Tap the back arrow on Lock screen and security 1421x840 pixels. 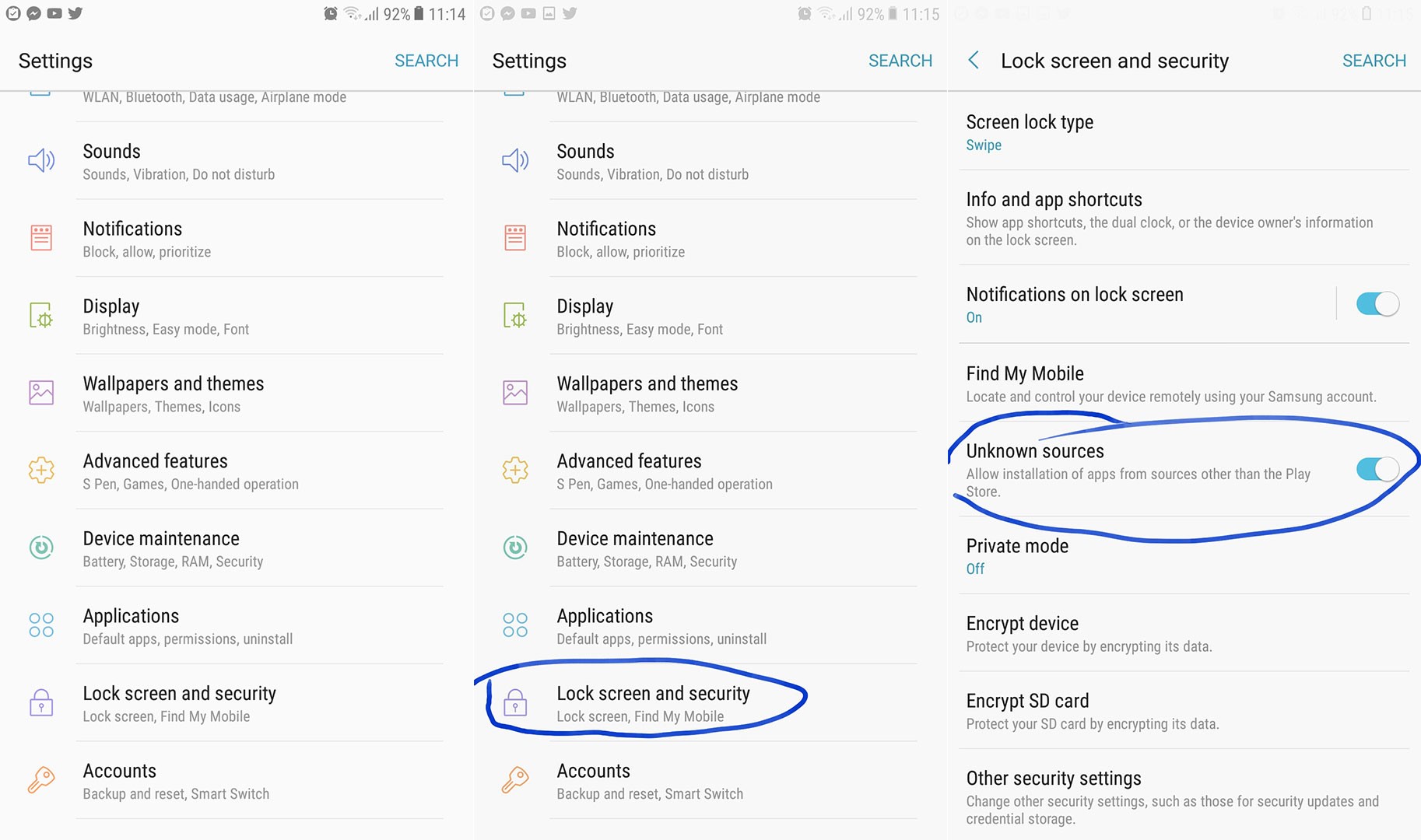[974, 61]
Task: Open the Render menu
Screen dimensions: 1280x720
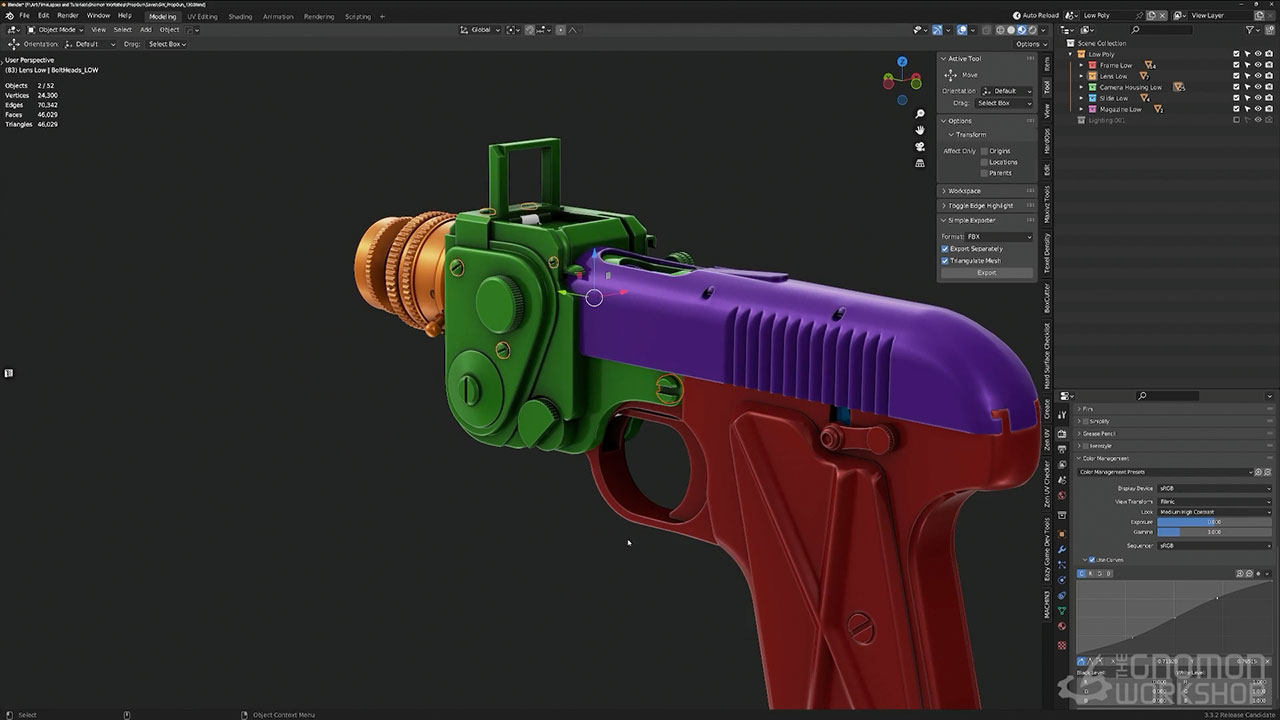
**********
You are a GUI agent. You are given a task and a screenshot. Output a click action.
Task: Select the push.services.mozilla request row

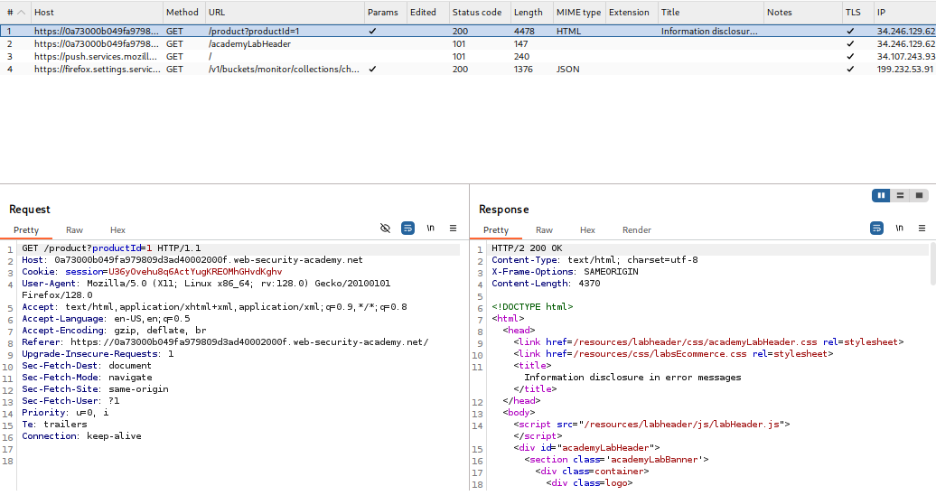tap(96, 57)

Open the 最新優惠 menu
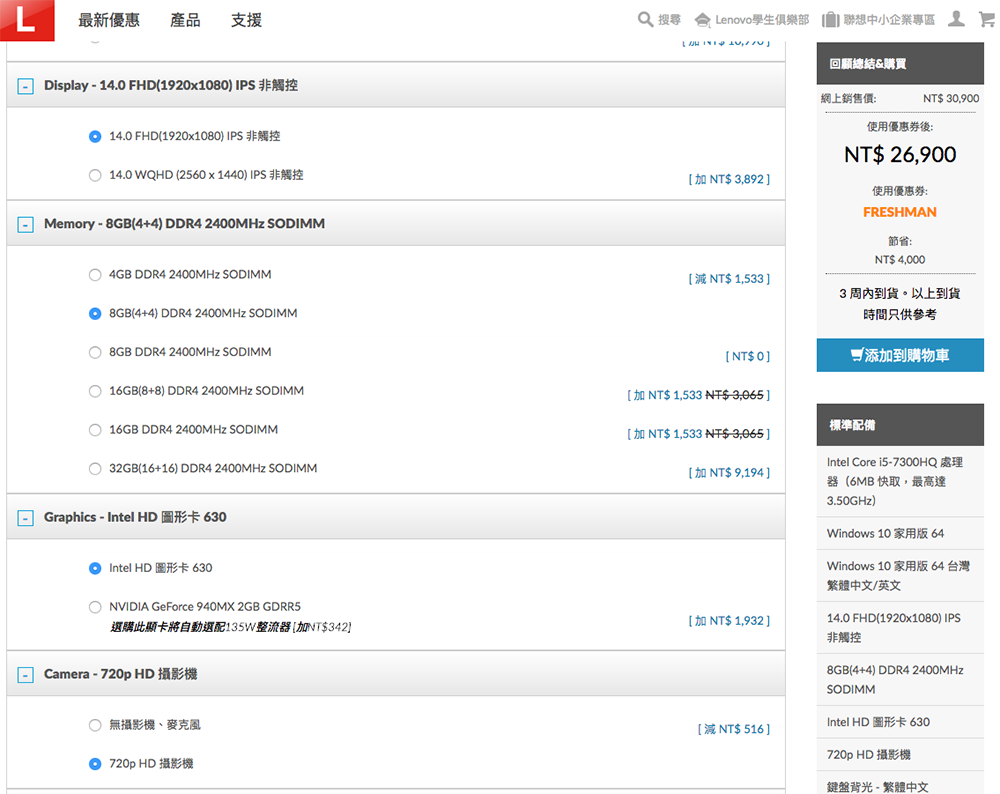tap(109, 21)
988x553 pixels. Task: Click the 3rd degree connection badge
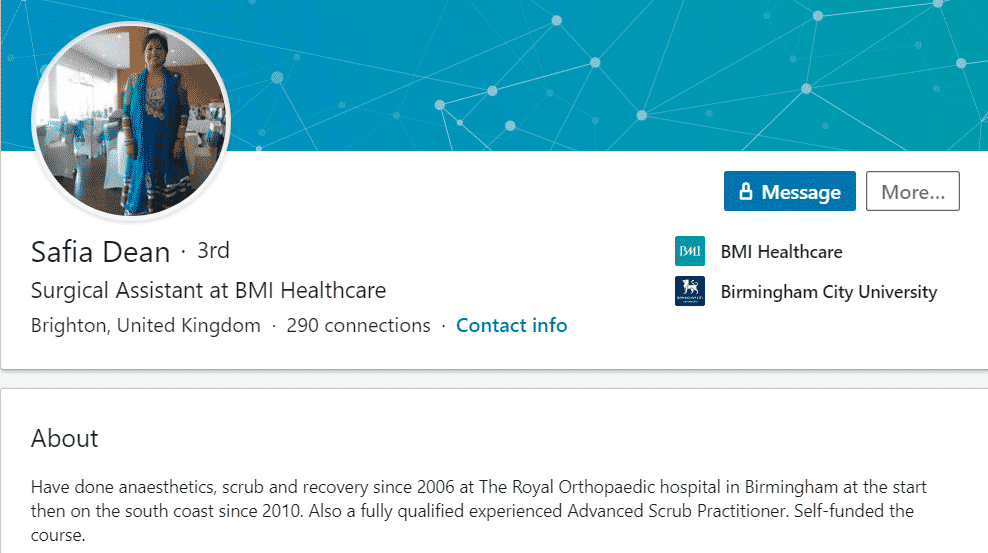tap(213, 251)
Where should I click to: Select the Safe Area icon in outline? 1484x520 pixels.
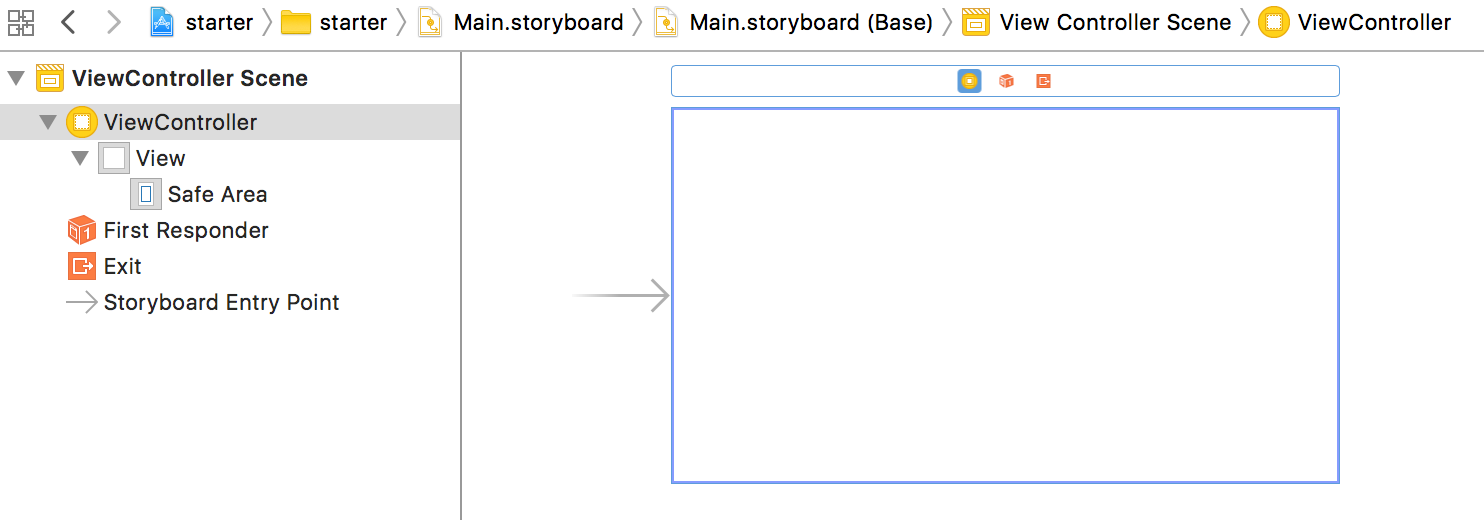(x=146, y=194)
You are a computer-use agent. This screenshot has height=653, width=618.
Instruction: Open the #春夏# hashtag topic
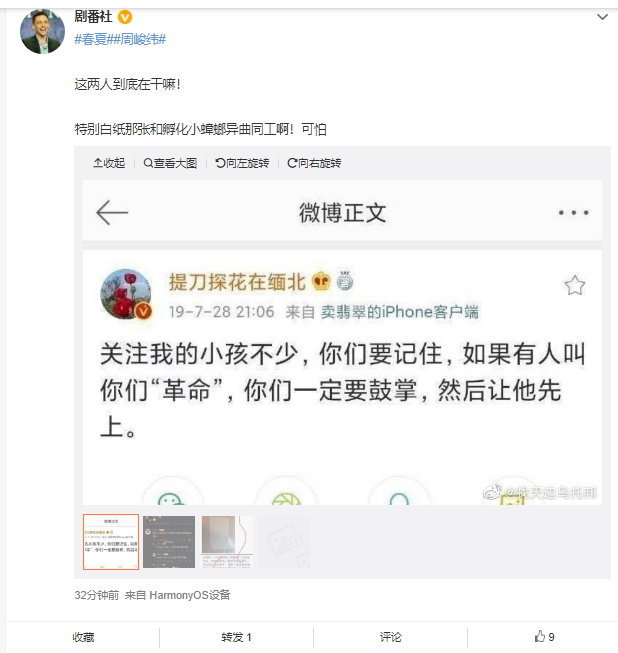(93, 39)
**********
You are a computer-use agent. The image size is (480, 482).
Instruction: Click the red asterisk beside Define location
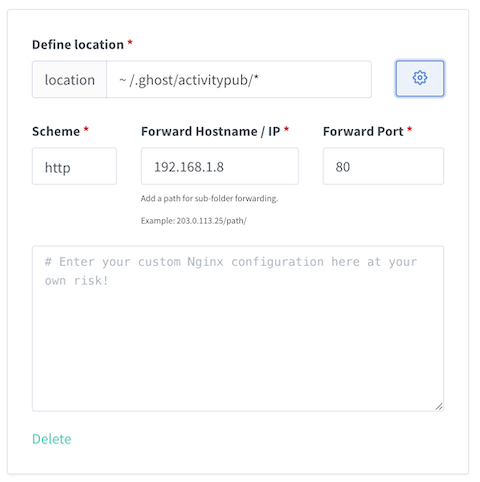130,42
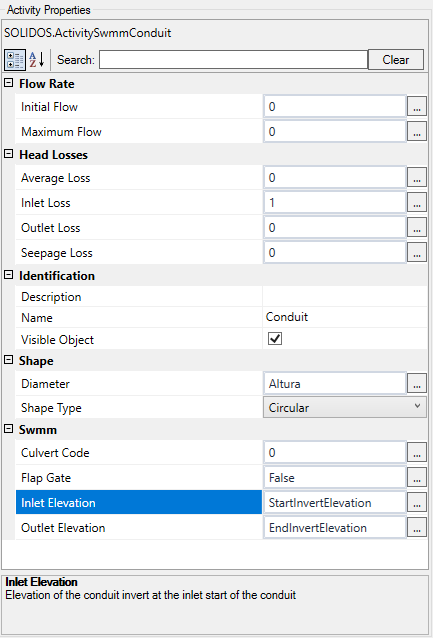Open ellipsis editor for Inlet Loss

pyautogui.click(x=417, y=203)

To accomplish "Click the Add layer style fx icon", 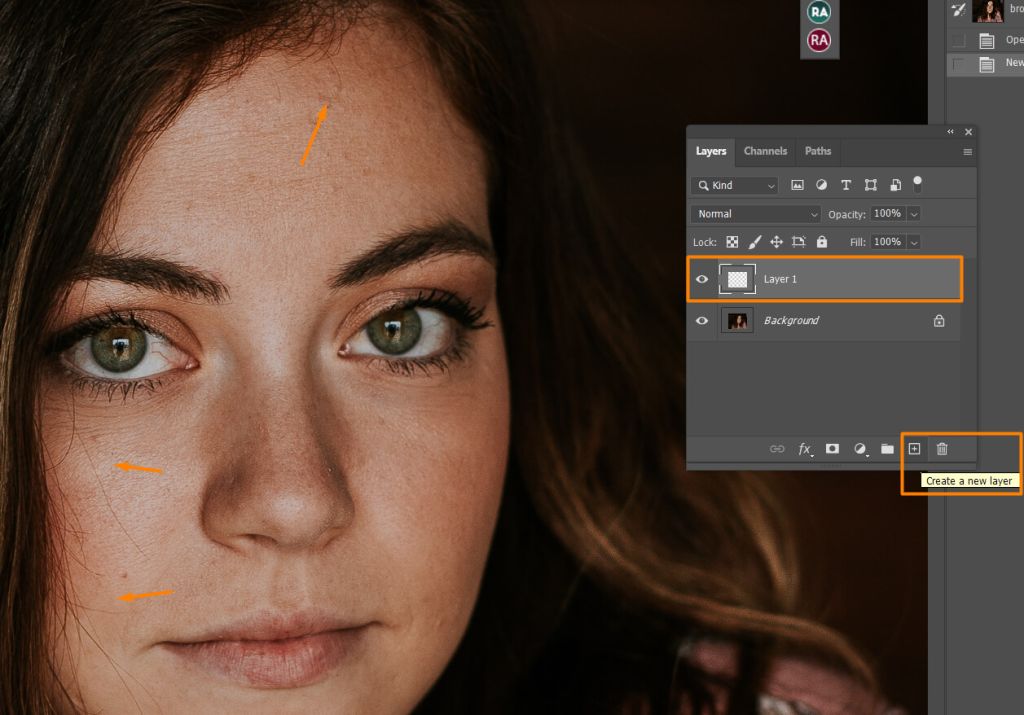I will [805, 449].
**********
Each line above that includes "computer" should be shown.

• _Reply to the task_:
You are a computer-use agent. This screenshot has height=653, width=618.
You are a computer-use agent. The image size is (480, 482).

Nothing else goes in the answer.